Mesh Bed Leveling / Garbled LCD / Printer Unresponsive
Ok, so here is a possible bug I found or something else all together.
I replaced my nozzle and did a Calibrate Z from the Calibration Menu.
Before the calibration, the printer was working just fine and I maintained around a -0.400 live Z.
After the calibration, the printer would heat up and do the mesh bed leveling. Well at least it would try. After the first reference point, it would raise up and then stop. The printer would be unresponsive with the LCD screen filled with garbled text. (Image attached)
I chatted with support and we could not figure out the problem. Didn't appear to be hardware related and I had been using the latest firmware. Also re-flashed the firmware as a just in case.
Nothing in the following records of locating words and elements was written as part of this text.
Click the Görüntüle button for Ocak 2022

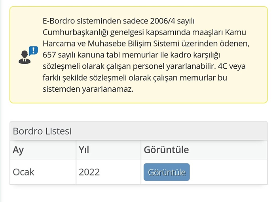[x=167, y=172]
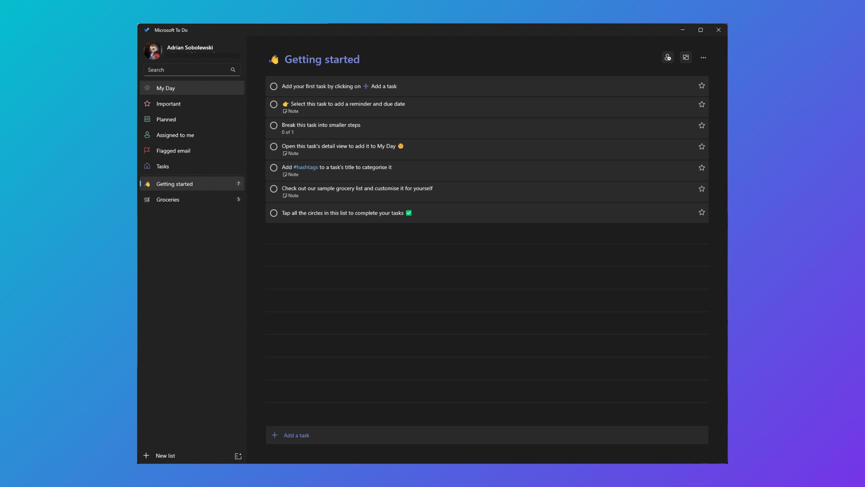865x487 pixels.
Task: Toggle the circle checkbox on 'Add #hashtags' task
Action: [x=273, y=167]
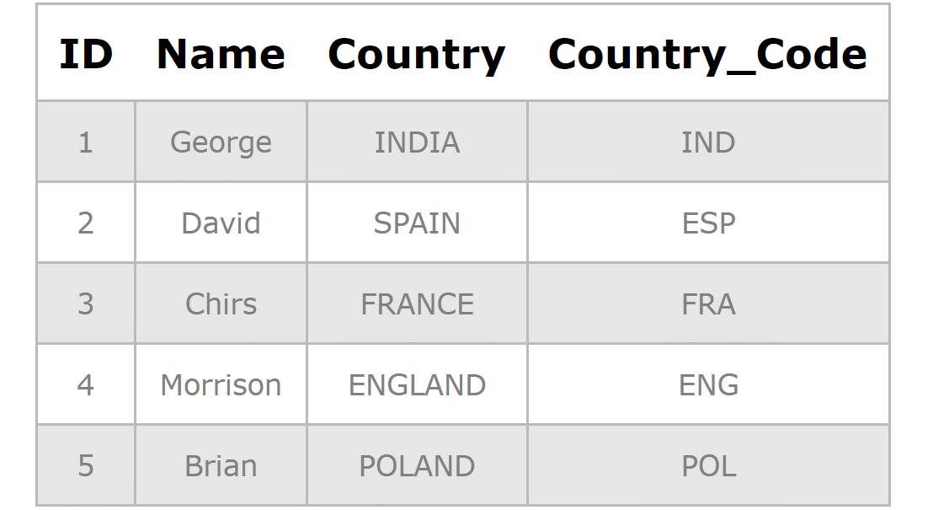Screen dimensions: 949x510
Task: Click the IND country code cell
Action: 707,142
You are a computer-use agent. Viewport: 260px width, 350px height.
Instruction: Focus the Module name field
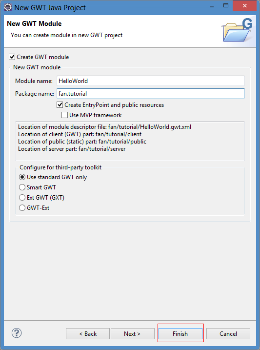151,81
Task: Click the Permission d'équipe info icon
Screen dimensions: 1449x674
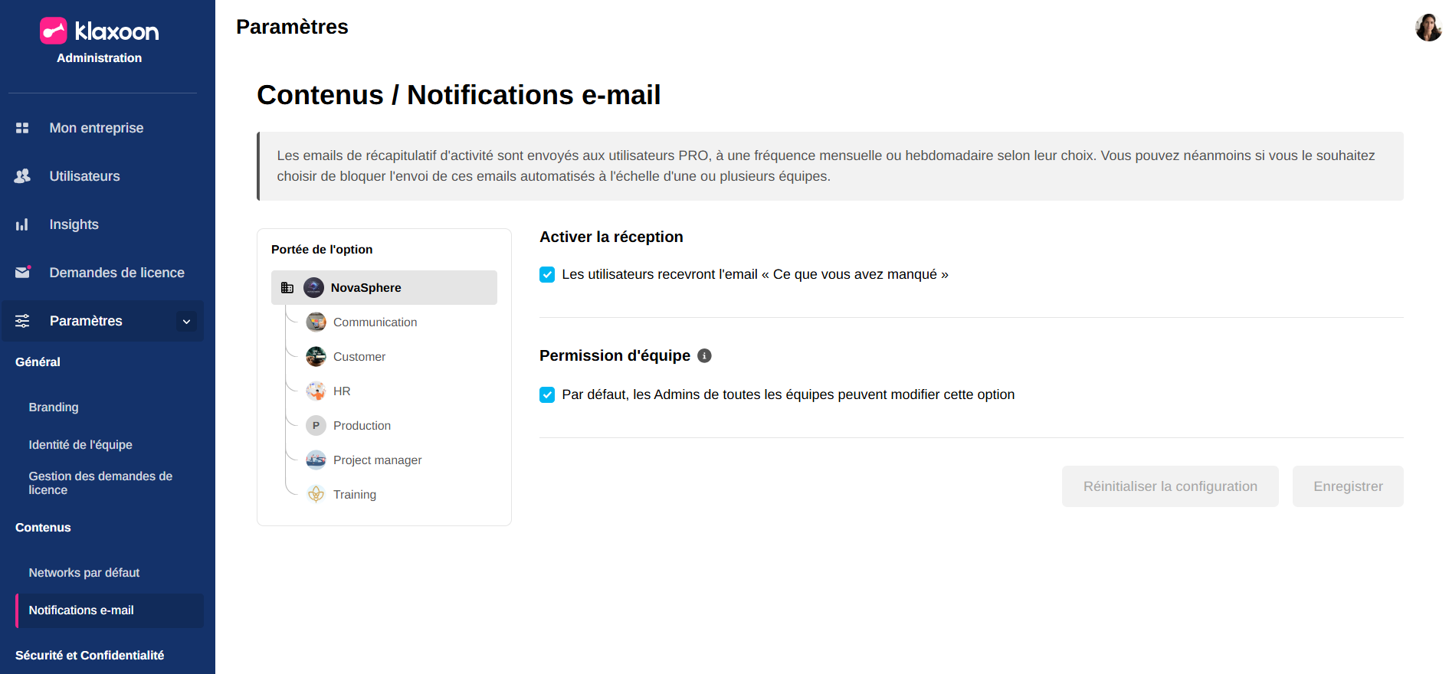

Still no dice, the printer was for all intents and purposes, dead.
I played around with the printer more and lowered the PINDA about a full turn. This time it went through the mesh bed leveling and the problem was gone. Somehow, the firmware started to not like where the PINDA had been for a very long time. Also, instead of gracefully telling me the Z height was out of range, it just crashed the firmware.
Hopefully this will help someone else in case they get this problem.
Re: Mesh Bed Leveling / Garbled LCD / Printer Unresponsive
Hi, I was also having this issue. The error that should be displayed in this state is: Bed leveling failed. Sensor triggered too high. Waiting for reset.
I updated to the Thess 3.1.0 r10 firmware which fixes the repetier server issue and displays the proper error message for this condition. https://github.com/thess/Prusa-Firmware/releases
After following all the guides from Prusa etc, the resolution was as follows:
This has gotten my printer to run rock solid again. I suspect the root cause here is a failing PINDA probe, but it checks out in the calibration - end-stops display using a metal spatula as Prusa suggests.
For best results on an aging PINDA, i recommend ALWAYS heating up to bed to >50c before running mesh leveling. Also consider removing mesh leveling from the starting gcode for your prints - it may not be helping on an aging printer.